Setidaknya perlu diungkapkan, bahwa di antara yang paling terkenal dalam mempromosikan label-kafir Ibn ‘Arabi adalah Ahmad bin ‘Abdul Halim bin Taimiyah Al-Harrarani, yang terkenal dengan Ibn Taimiyah. Bahkan Bersamaan dengan lahirnya gerakan dan paham literatis-takfiri modern, tampak betapa nama Ibn Taimiyah seolah menenggelamkan nama-nama lain dibarisan para penentang Ibn ‘Arabi.
Perihal tingkat keilmuan yang jauh melampaui manusia pada umumnya, sering bahkan hampir semua istilah dalam pemikiran Ibn ‘Arabi serasa mengunakan kata-kata bahasa arab yang longgar dan kaya.

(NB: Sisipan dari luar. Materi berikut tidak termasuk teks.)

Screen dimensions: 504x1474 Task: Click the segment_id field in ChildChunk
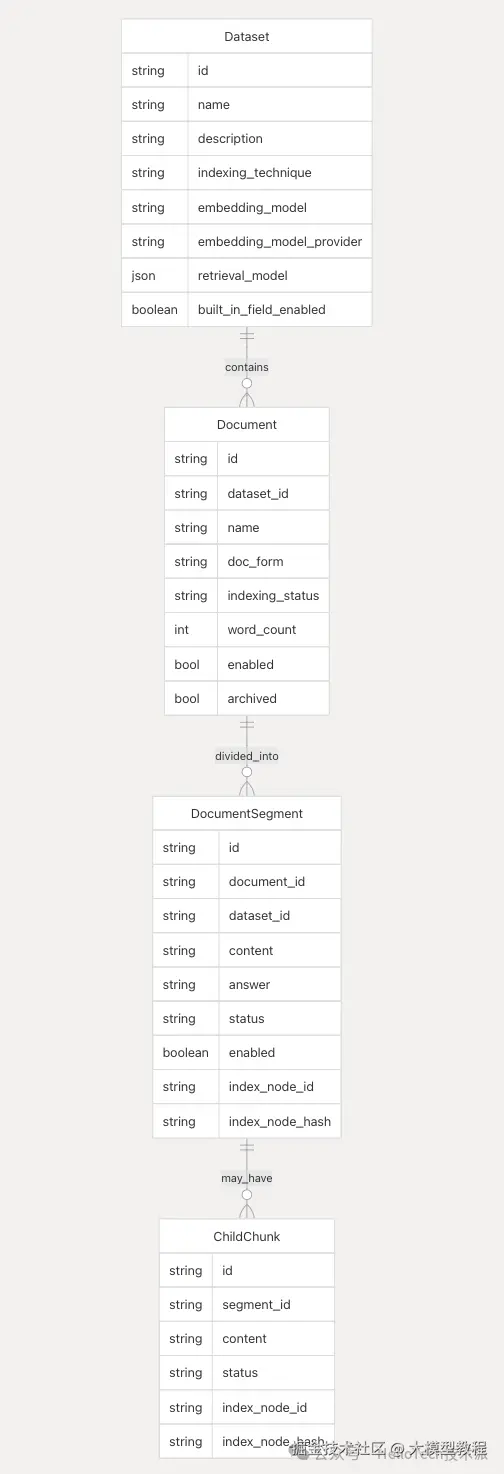click(247, 1304)
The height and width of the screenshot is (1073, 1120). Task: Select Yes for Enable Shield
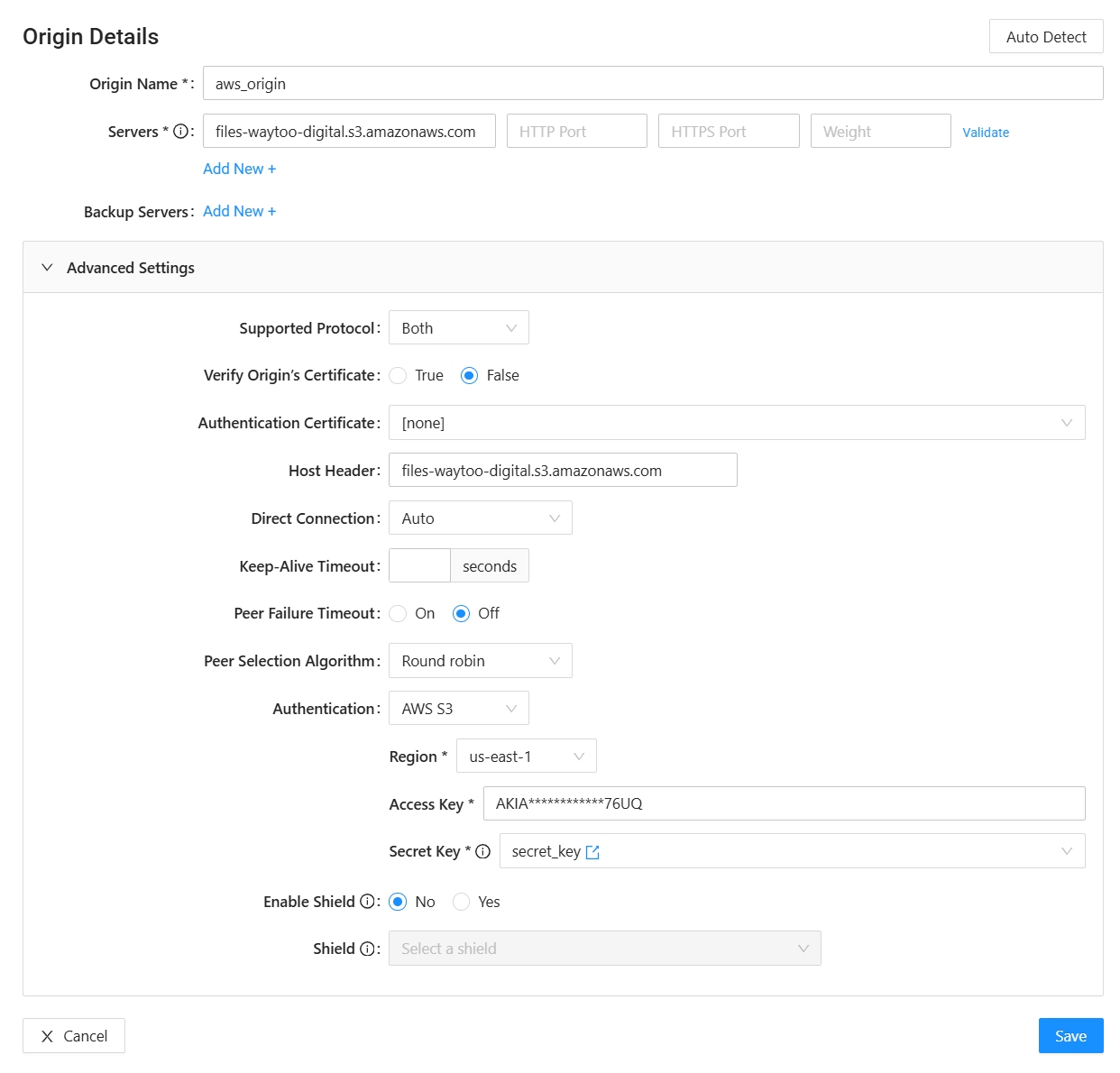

Sebagaimana yang terdapat dalam al-qur’an dengan beragam tingkat balagoh, tiap hurufnya memiliki makna yang ditunjukkan untuk berbagai keadaan rohani pembacannya, tanpa harus membuang makna umumnya. karena itu, al-qur’an menjadi “Obat” bagi semua penyakit manusia yang berbeda-beda dan bertingkat-tingkat. (hlm xx)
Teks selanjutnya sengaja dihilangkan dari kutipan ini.